**Task prompt:** In the GPU vertex skinning issue, rewrite the passage between "Ideally, the CPU" and "doesn't care about.", inclusive, substituting "physics model" for "collision model".

**Document section:**
View Issue Details

IDProjectCategoryView StatusLast Update
0003984The Dark ModGraphicspublic05.03.2024 06:33
ReporterSteveL Assigned Tocabalistic  
PrioritynormalSeveritynormalReproducibilityN/A
Status assignedResolutionopen 
Product VersionSVN 
Summary0003984: GPU vertex skinning
DescriptionAnimated (MD5) meshes and particle effects currently work out the exact position of each vertex of each mesh on the CPU, and then load the results to the GPU every frame. Both these things take time, and the result is that we can typically have only 3 or 4 AI on screen before losing FPS.

The animation system is responsible for deciding where an AI's (or any md5 mesh's) skeleton is. Skinning is the process of fitting its visible surfaces over the current skeleton configuration. That can be done on either the CPU or the GPU. We currently use only the CPU. The best solution is to do it on *both* CPU and GPU, because doing the sums twice is less costly than passing the results between processors.

Ideally, the CPU will skin only the collision model (where needed, approximations are used most of the time) and any shadowcasting meshes, because it needs to know those results for other purposes. The GPU will skin the shadow mesh and the remaining visible meshes, which the CPU doesn't care about.
Additional InformationThe GPU has 100s or 1000s of processors that can perform this task in parallel, unlike the single CPU processor that does the task now, so letting the GPU do it will be better. Plus, the uploading of results to the GPU takes even longer than calculating them.

**Listing:**
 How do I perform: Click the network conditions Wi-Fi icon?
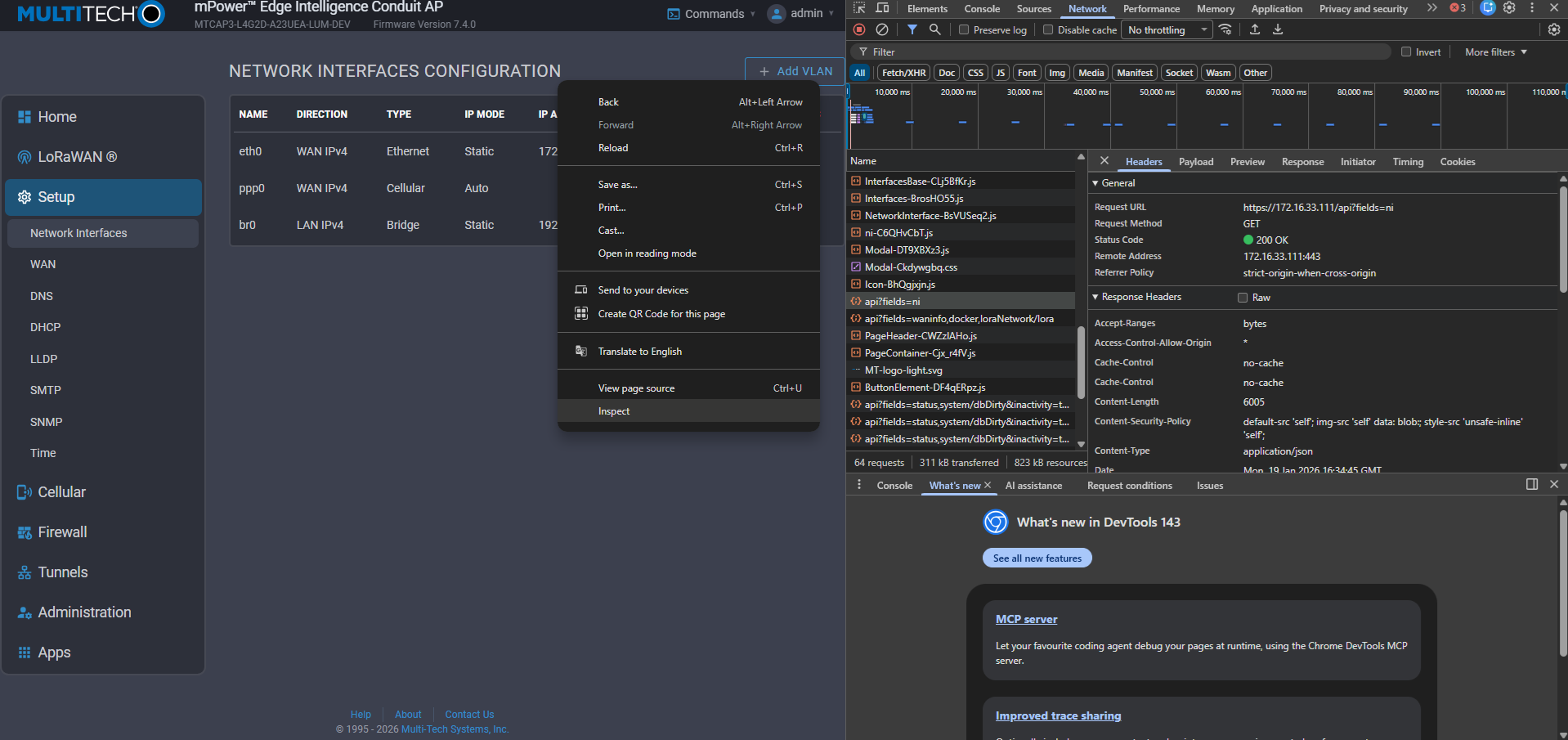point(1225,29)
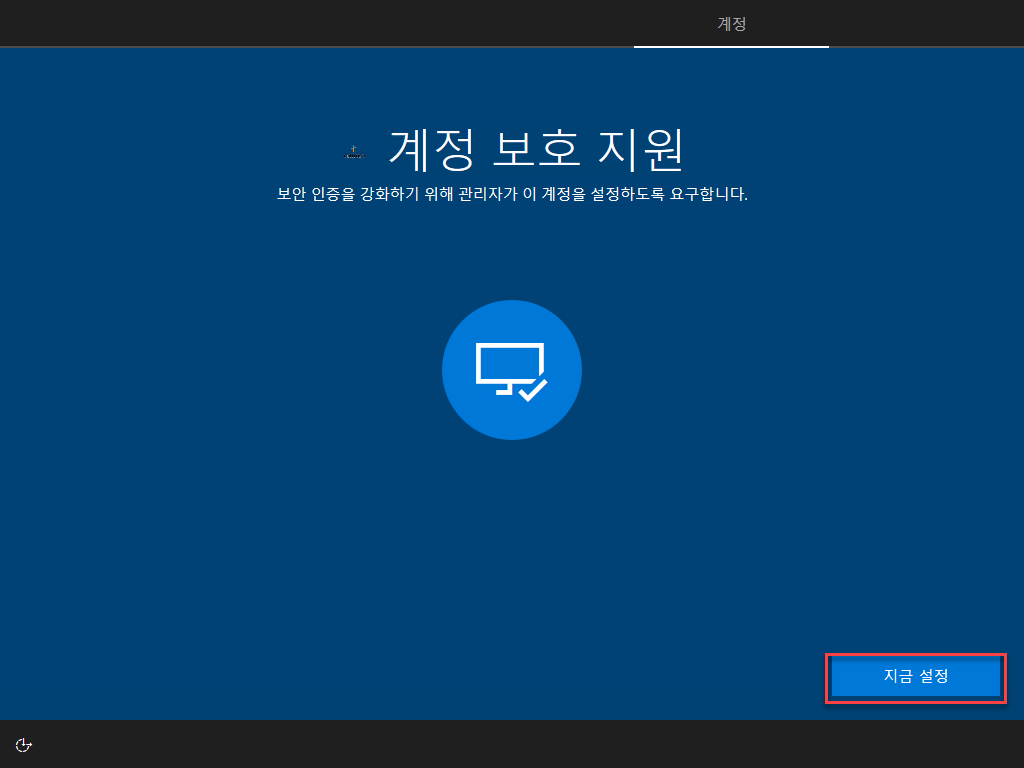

* * *

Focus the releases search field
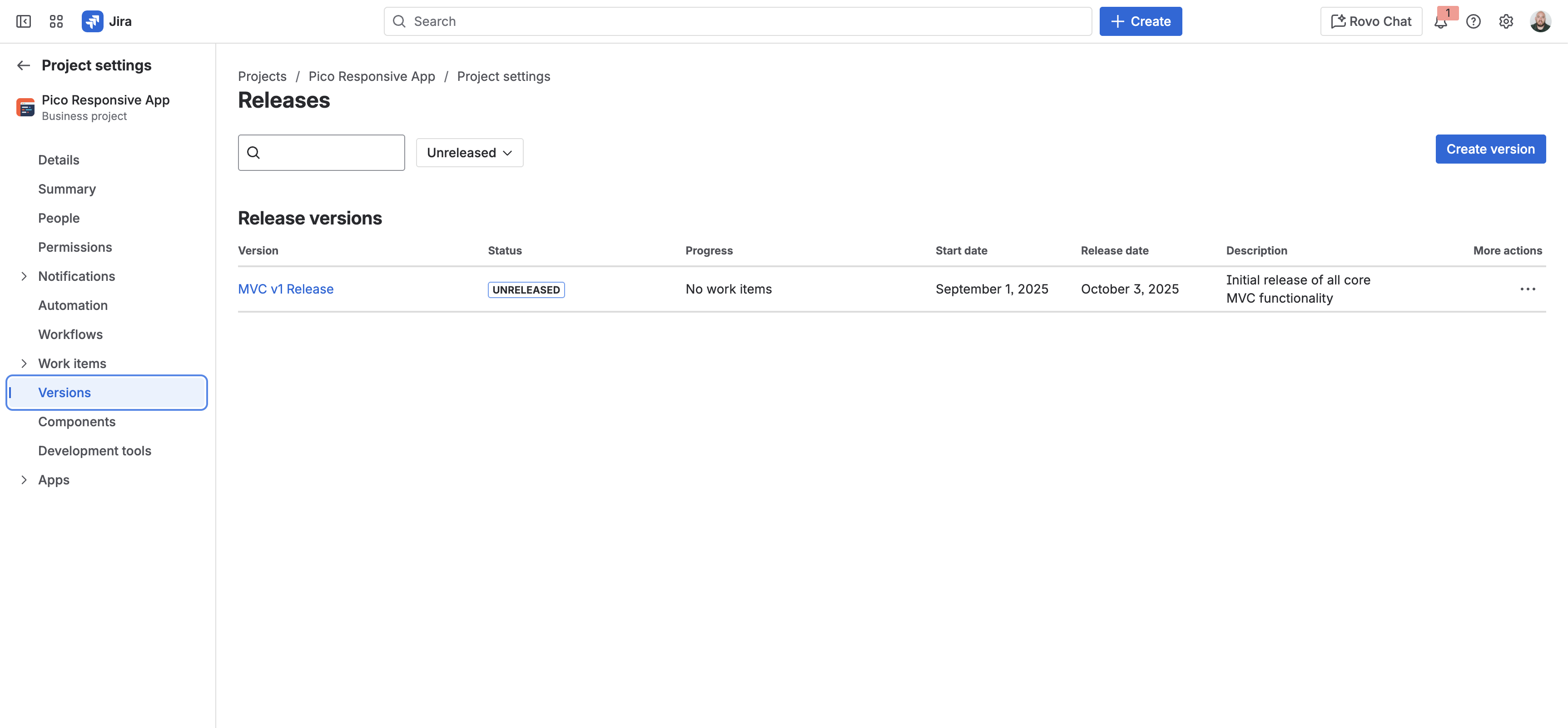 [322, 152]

**Solution to this problem:**
Ideally, the CPU will skin only the physics model (where needed, approximations are used most of the time) and any shadowcasting meshes, because it needs to know those results for other purposes. The GPU will skin the shadow mesh and the remaining visible meshes, which the CPU doesn't care about.